> **Stated task**
Please repeat the data word for word, starting at the line containing "Apply for a job (497, 20)" and continuing through the last line of the data.
Start Given records
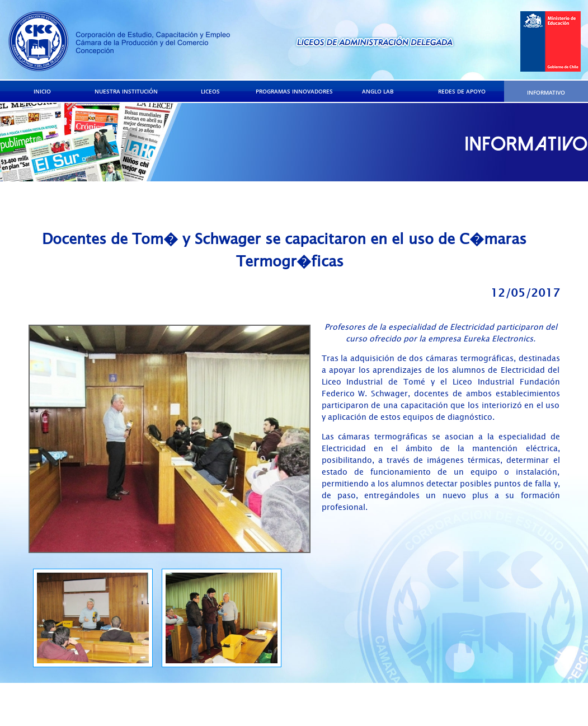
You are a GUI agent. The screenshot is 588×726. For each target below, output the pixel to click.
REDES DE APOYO (462, 91)
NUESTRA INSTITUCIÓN (126, 91)
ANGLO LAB (378, 91)
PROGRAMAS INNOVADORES (294, 91)
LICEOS (210, 91)
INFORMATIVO (546, 92)
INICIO (42, 91)
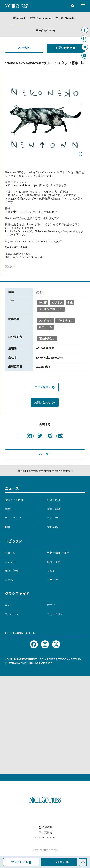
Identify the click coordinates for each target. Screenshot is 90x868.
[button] (73, 6)
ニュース (12, 488)
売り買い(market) (66, 18)
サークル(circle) (45, 30)
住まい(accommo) (41, 18)
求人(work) (19, 18)
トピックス (13, 541)
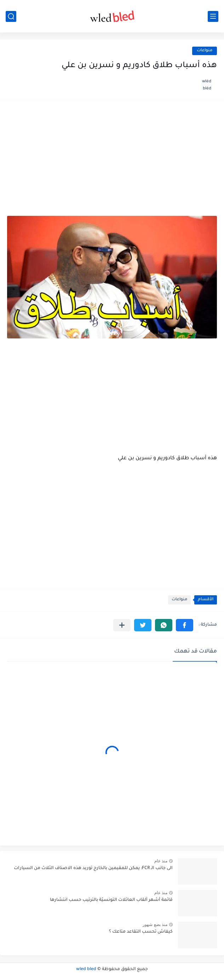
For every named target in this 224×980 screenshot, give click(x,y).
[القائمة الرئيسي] (213, 16)
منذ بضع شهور (155, 924)
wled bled (86, 969)
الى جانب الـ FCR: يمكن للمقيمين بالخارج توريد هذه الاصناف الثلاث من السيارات (93, 868)
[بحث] (11, 16)
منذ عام (161, 861)
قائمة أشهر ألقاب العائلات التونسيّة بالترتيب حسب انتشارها (111, 900)
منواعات (204, 51)
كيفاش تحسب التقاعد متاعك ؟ (141, 932)
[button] (184, 625)
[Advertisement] (112, 161)
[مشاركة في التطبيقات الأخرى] (122, 625)
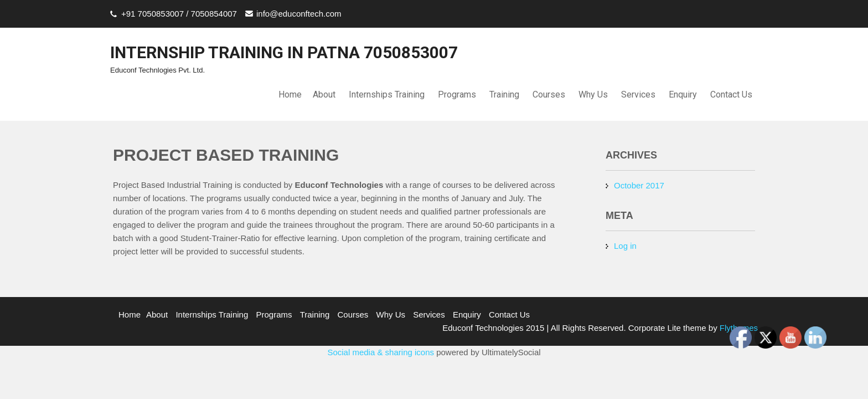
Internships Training (386, 94)
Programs (457, 94)
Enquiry (683, 94)
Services (638, 94)
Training (504, 94)
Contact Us (731, 94)
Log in (625, 245)
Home (290, 94)
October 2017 (639, 185)
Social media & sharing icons (381, 352)
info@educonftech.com (299, 13)
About (324, 94)
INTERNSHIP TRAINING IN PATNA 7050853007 (284, 52)
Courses (549, 94)
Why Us (593, 94)
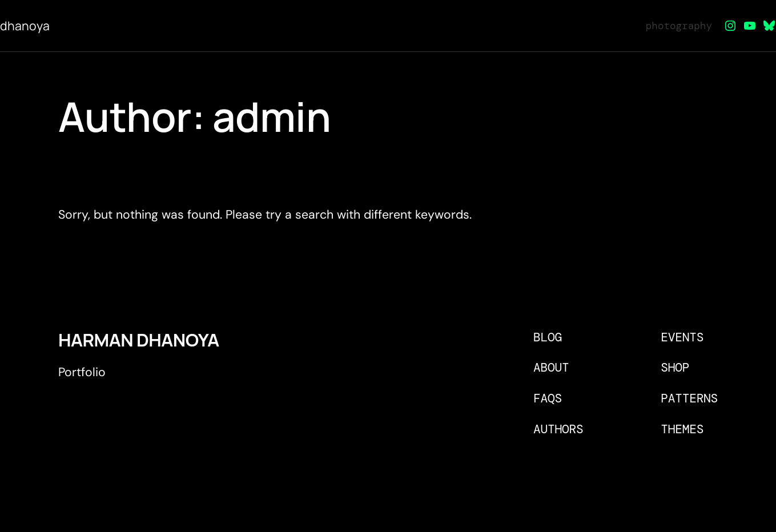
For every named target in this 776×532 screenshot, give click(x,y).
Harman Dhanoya (139, 340)
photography (679, 26)
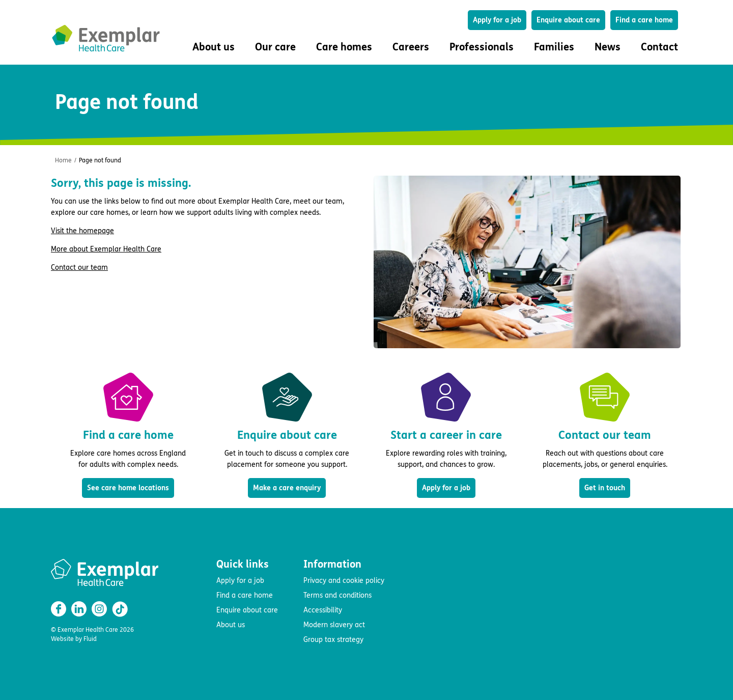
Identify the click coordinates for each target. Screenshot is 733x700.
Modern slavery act (334, 625)
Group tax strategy (333, 639)
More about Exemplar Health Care (106, 249)
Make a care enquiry (287, 488)
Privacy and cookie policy (344, 580)
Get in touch (605, 488)
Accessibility (323, 610)
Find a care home (644, 20)
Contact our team (79, 267)
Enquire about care (568, 20)
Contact (659, 47)
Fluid (90, 639)
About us (231, 625)
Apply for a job (497, 20)
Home (63, 160)
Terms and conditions (337, 595)
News (607, 47)
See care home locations (128, 488)
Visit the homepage (82, 231)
End Given records
> **The answer**
Apply for a job (497, 20)
Home (63, 160)
Terms and conditions (337, 595)
News (607, 47)
See care home locations (128, 488)
Visit the homepage (82, 231)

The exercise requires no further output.